### Text shown
* start *

The Problem with "Just Tell Them Not To"
Every Kubernetes cluster I have managed eventually hits the same issue: someone deploys a container running as root, someone else creates a service without resource limits, and a third person pushes an image from Docker Hub straight into production with no vulnerability scan.
You can write a wiki page with best practices. You can send Slack reminders. None of it works at scale. People forget, people are busy, and people onboard without reading the wiki.
The fix is to encode your rules directly into the cluster. Policy-as-Code means the cluster rejects bad configurations at admission time, before anything gets created. The developer gets immediate feedback, the security team does not need to manually review every deployment, and your compliance posture is consistent across every namespace.
Why Kyverno
There are a few tools in this space. OPA Gatekeeper is the original, and it works, but it requires learning Rego - a policy language most teams do not want to invest in. Kyverno takes a different approach: policies are native Kubernetes resources written in YAML. If your team can write a Kubernetes manifest, they can write a Kyverno policy.
Kyverno does three things:
- Validate - reject resources that break rules (e.g. no
latesttags, must have resource limits) - Mutate - automatically fix resources on admission (e.g. inject labels, add default resource requests)

* end *

### Given task a
Copy out, line for line, the part of the records that opens with the line containing "Where should I click to: Click the Helpful" and closes with the line containing "Looking at the screenshot, I should [1302, 359].", keeping both of those lines.

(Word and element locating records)
* start *

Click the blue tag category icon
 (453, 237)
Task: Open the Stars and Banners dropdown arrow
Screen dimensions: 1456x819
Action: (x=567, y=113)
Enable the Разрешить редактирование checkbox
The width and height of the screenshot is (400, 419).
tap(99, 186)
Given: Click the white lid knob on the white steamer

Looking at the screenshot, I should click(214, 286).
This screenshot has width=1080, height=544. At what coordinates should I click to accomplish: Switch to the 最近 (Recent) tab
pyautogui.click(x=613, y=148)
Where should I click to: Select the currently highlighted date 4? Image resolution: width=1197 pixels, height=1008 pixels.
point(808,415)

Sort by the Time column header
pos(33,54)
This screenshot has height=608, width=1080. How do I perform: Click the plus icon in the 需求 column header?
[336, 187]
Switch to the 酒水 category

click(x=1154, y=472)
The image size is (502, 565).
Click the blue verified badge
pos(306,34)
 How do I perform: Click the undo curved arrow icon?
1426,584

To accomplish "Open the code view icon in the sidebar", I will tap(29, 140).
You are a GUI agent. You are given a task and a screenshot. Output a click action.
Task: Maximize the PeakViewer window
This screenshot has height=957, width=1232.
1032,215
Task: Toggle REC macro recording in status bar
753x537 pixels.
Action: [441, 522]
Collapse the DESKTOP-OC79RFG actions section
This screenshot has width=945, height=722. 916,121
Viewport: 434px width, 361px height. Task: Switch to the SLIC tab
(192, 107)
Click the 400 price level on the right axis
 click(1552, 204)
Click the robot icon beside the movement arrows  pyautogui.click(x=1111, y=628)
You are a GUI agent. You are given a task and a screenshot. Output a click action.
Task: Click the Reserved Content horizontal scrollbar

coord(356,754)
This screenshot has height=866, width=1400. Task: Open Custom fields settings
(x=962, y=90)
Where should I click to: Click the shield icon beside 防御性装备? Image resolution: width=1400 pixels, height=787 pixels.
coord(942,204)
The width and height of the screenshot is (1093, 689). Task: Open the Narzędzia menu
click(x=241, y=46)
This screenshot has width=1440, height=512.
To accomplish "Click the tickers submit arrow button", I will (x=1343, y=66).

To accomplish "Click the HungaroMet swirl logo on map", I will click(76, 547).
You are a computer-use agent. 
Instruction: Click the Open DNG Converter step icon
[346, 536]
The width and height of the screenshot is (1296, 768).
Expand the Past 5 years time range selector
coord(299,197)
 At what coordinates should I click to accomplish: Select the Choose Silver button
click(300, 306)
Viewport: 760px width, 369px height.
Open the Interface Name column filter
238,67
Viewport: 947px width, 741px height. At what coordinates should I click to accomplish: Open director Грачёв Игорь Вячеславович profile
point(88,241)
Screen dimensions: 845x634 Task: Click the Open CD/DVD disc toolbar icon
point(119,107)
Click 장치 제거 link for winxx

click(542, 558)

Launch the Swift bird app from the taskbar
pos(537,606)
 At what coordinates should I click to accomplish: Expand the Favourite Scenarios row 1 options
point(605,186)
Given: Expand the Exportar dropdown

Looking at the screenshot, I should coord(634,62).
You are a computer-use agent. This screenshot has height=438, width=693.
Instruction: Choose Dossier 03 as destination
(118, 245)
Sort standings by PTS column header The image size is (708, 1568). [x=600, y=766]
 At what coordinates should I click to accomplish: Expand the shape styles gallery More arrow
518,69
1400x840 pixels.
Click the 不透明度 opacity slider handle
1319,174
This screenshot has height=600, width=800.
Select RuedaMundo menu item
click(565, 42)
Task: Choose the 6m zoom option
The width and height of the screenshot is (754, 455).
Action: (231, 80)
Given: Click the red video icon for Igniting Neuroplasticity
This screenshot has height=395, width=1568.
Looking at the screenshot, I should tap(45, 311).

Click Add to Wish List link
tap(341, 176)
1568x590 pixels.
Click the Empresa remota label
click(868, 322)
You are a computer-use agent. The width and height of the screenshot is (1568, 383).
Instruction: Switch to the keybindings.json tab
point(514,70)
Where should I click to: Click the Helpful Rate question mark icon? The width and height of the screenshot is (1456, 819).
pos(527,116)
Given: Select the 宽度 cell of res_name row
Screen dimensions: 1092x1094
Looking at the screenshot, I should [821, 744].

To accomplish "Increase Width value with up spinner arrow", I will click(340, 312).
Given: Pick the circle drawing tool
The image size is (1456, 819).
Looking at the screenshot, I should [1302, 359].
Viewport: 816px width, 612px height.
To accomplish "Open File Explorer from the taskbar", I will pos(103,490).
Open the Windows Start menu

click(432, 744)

* end *

### Given task b
Reproduce the entire Kubernetes Policy-as-Code text word for word.

### Right answer a
Where should I click to: Click the Helpful Rate question mark icon? The width and height of the screenshot is (1456, 819).
pos(527,116)
Given: Select the 宽度 cell of res_name row
Screen dimensions: 1092x1094
Looking at the screenshot, I should [821, 744].

To accomplish "Increase Width value with up spinner arrow", I will click(340, 312).
Given: Pick the circle drawing tool
The image size is (1456, 819).
Looking at the screenshot, I should [1302, 359].

### Right answer b
The Problem with "Just Tell Them Not To"
Every Kubernetes cluster I have managed eventually hits the same issue: someone deploys a container running as root, someone else creates a service without resource limits, and a third person pushes an image from Docker Hub straight into production with no vulnerability scan.
You can write a wiki page with best practices. You can send Slack reminders. None of it works at scale. People forget, people are busy, and people onboard without reading the wiki.
The fix is to encode your rules directly into the cluster. Policy-as-Code means the cluster rejects bad configurations at admission time, before anything gets created. The developer gets immediate feedback, the security team does not need to manually review every deployment, and your compliance posture is consistent across every namespace.
Why Kyverno
There are a few tools in this space. OPA Gatekeeper is the original, and it works, but it requires learning Rego - a policy language most teams do not want to invest in. Kyverno takes a different approach: policies are native Kubernetes resources written in YAML. If your team can write a Kubernetes manifest, they can write a Kyverno policy.
Kyverno does three things:
- Validate - reject resources that break rules (e.g. no
latesttags, must have resource limits) - Mutate - automatically fix resources on admission (e.g. inject labels, add default resource requests)